A couple of years ago, I read the book Bubblegum Music Is The Naked Truth by Kim Cooper and David Smay. There was a short chapter on White Whale Records, a Los Angeles label in the sixties that was most famous for having The Turtles on its roster. The book mentioned that one of the singles released by White Whale was a song titled "No Sugar Tonight" by the band Steel Wool and that the song was written by one Randy Bachman. There was no mention of Bachman's Guess Who pedigree or that his band actually recorded this song also. So I downloaded the song - a terrific, fast-paced, garage-y take on a song you've heard a million times on classic rock radio and are likely sick of.

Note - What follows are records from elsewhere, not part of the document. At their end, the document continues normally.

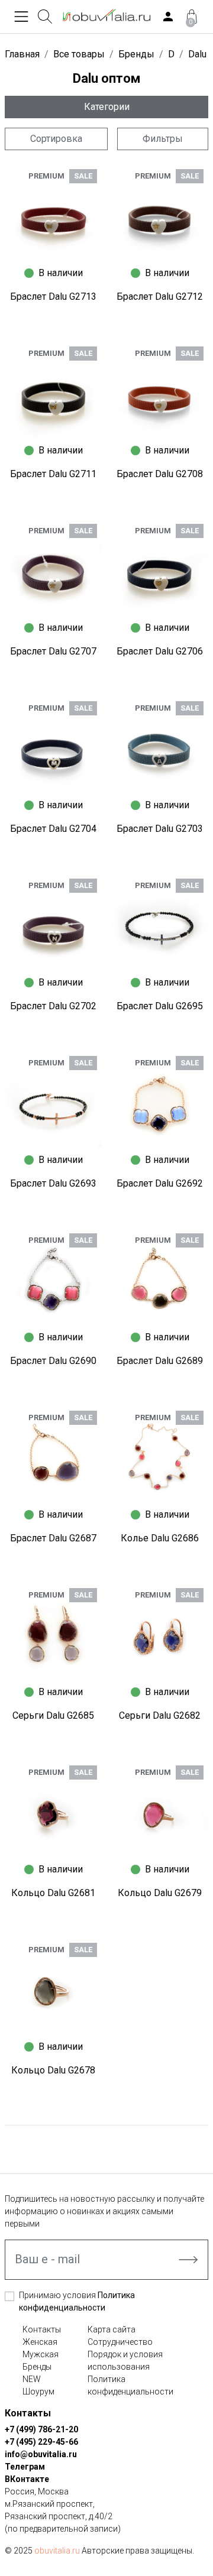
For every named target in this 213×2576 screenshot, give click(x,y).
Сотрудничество (120, 2342)
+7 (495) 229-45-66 (41, 2442)
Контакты (41, 2329)
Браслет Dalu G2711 (53, 473)
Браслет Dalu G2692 (160, 1183)
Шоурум (38, 2391)
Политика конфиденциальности (130, 2385)
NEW (31, 2379)
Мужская (40, 2354)
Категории (107, 106)
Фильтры (163, 138)
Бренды (36, 2366)
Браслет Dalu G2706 (160, 651)
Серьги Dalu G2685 (53, 1715)
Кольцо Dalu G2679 (160, 1892)
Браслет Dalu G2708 (160, 473)
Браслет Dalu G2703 (160, 828)
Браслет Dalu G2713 (53, 296)
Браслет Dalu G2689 (160, 1360)
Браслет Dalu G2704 (53, 828)
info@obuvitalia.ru (41, 2454)
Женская (39, 2342)
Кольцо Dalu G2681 (53, 1892)
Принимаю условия (77, 2301)
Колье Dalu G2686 (160, 1538)
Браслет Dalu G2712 (160, 296)
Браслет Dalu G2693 (53, 1183)
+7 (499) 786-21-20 (41, 2429)
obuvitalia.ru (57, 2550)
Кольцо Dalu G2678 (53, 2070)
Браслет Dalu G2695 (160, 1006)
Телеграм (25, 2466)
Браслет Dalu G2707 (53, 651)
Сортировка (56, 138)
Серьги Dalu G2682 (160, 1715)
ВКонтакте (27, 2479)
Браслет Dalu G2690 (53, 1360)
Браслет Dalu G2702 (53, 1006)
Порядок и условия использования (125, 2360)
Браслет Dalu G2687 (53, 1538)
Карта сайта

But Steel Wool's take lacks the "New Mother Nature" second half that the Guess Who had. A look at Wikipedia's entry on the song shows that Bachman wrote "No Sugar" while in Los Angeles and that while the Guess Who recorded it in 1969, they didn't release it until 1970 so there is a solid chance that Steel Wool released it first. My theory on this is further backed up by Wikipedia's claim that Bachman played "No Sugar Tonight" for his band and the record label, they said it was too short, and Burton Cummings then wrote "New Mother Nature" to fill out a longer piece. (Which makes "No Sugar Tonight/New Mother Nature" Canada's "A Day In The Life.") See, I think Randy Bachman wrote "No Sugar Tonight" in Los Angeles and shopped it around in order to get some songwriter money. But the best he could do was pawn it off on Steel Wool - which in order further the mystery was maybe fronted by Bobby Randell, who used to be a key member of The Knickerbockers of the garage-rock Beatles-sounding "Lies" fame.

A song that's two minutes and five seconds long and yes, it stuck with me so that I thought through all of the above. Damn that was a fun few days.